I settori più deboli della società conoscono bene, perché li vivono e li sentono sulla propria pelle i bisogni reali come quello di un salario giusto e sufficiente ad una vita dignitosa, la necessità di disporre di un alloggio, delle cure necessarie, di un welfare efficiente e generalizzato e perciò hanno imparato a distinguere fra gli imbonitori e i venditori di pioggia e di bel tempo e scelgono la concretezza dei loro interessi e, non trovando altro modo per difendersi, si sottraggono al coinvolgimento e alla mobilitazione. All’invadenza mediatica di volti noti e a volte amati di personaggi del
nostro quotidiano, di artisti e cantanti, di intrattenitori e opinionisti, solo in qualche caso in buona fede ma in questi caso ignorati. grazie all’istinto all’autoconservazione dei tanti, distratti dal quotidiano, pressati dai bisogni.

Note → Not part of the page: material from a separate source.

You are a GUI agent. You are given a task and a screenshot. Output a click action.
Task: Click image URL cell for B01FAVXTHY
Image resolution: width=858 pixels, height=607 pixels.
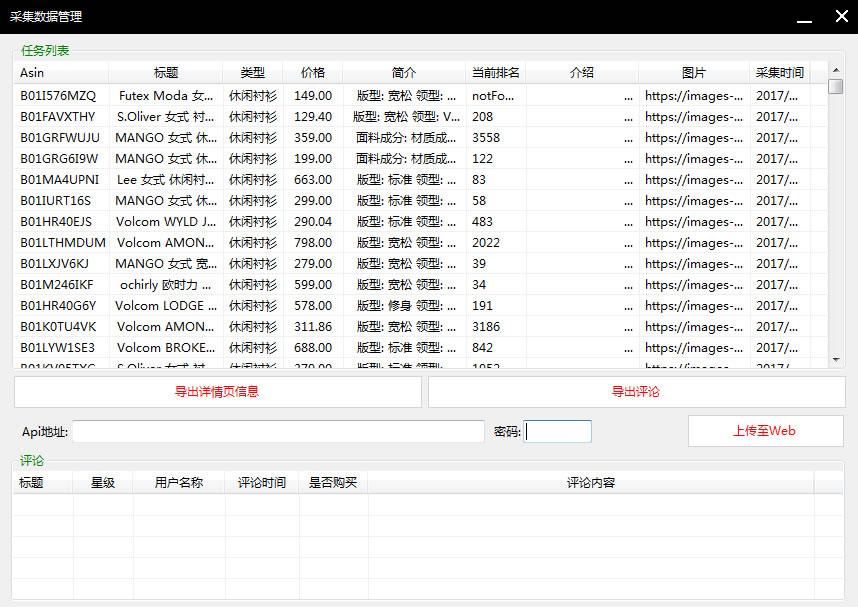pyautogui.click(x=693, y=117)
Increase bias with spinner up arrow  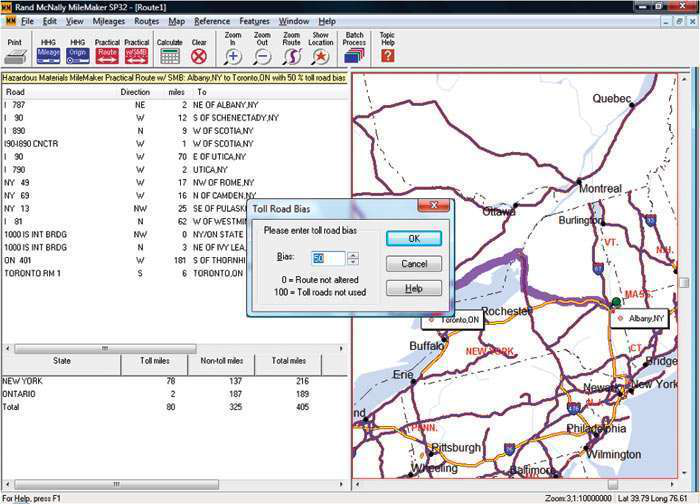pyautogui.click(x=353, y=254)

Per vincerne la ritrosia a lasciarsi coinvolgere non basta l’emulazione né invocare valori che sono ormai lontani dalla sensibilità soprattutto dai giovani come la difesa della patria in una società ormai cosmopolita, il richiamo all’identità in società che ne sono prive, imboccare la difesa della famiglia in una società che disconosce i legami familiari, invocare la difesa delle tradizioni in un ambiente nel quale queste si sono perse, un mondo di valori nel quale si è fatto di tutto per cancellare quello della solidarietà collettiva e della fratellanza tra i popoli.

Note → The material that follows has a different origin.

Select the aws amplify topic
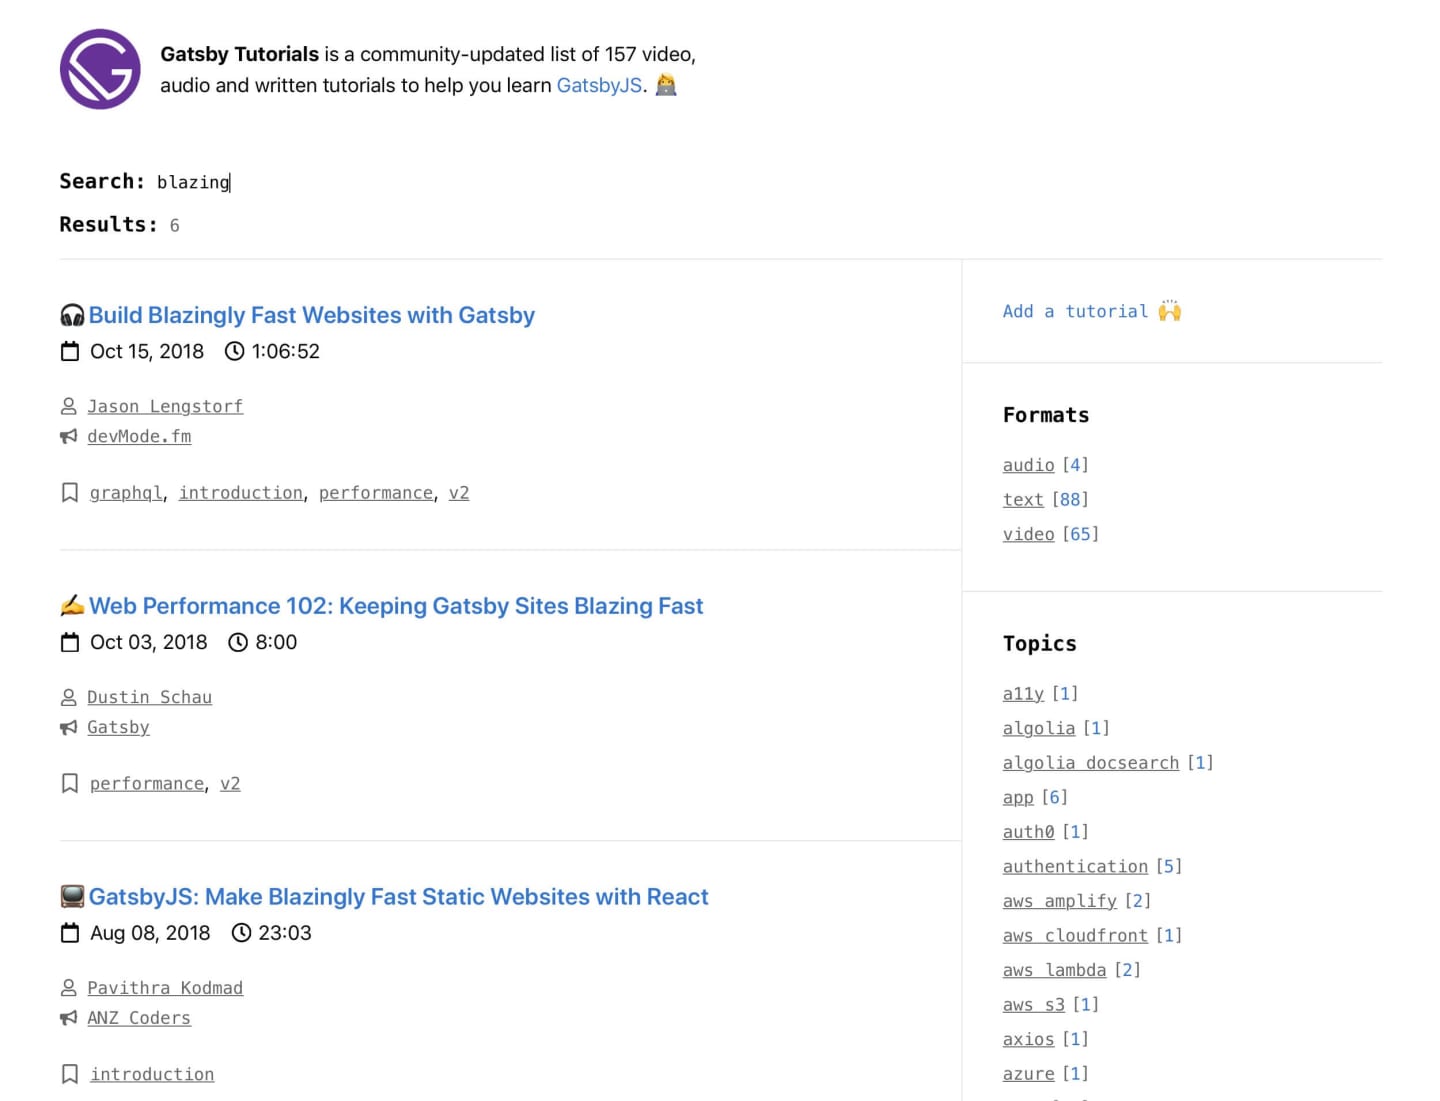The width and height of the screenshot is (1440, 1101). click(x=1059, y=901)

È a supporto di costoro che bisogna svolgere un’attenta analisi di quando avviene, delle cause degli effetti dei fenomeni, perché la risposta che viene data agli appelli alla mobilitazione sia ragionata e responsabile, per non lasciarsi strumentalizzare è utilizzare a fini ignobili e comunque contrari ai nostri reali interessi, da chi detiene il controllo dell’informazione e della conoscenza.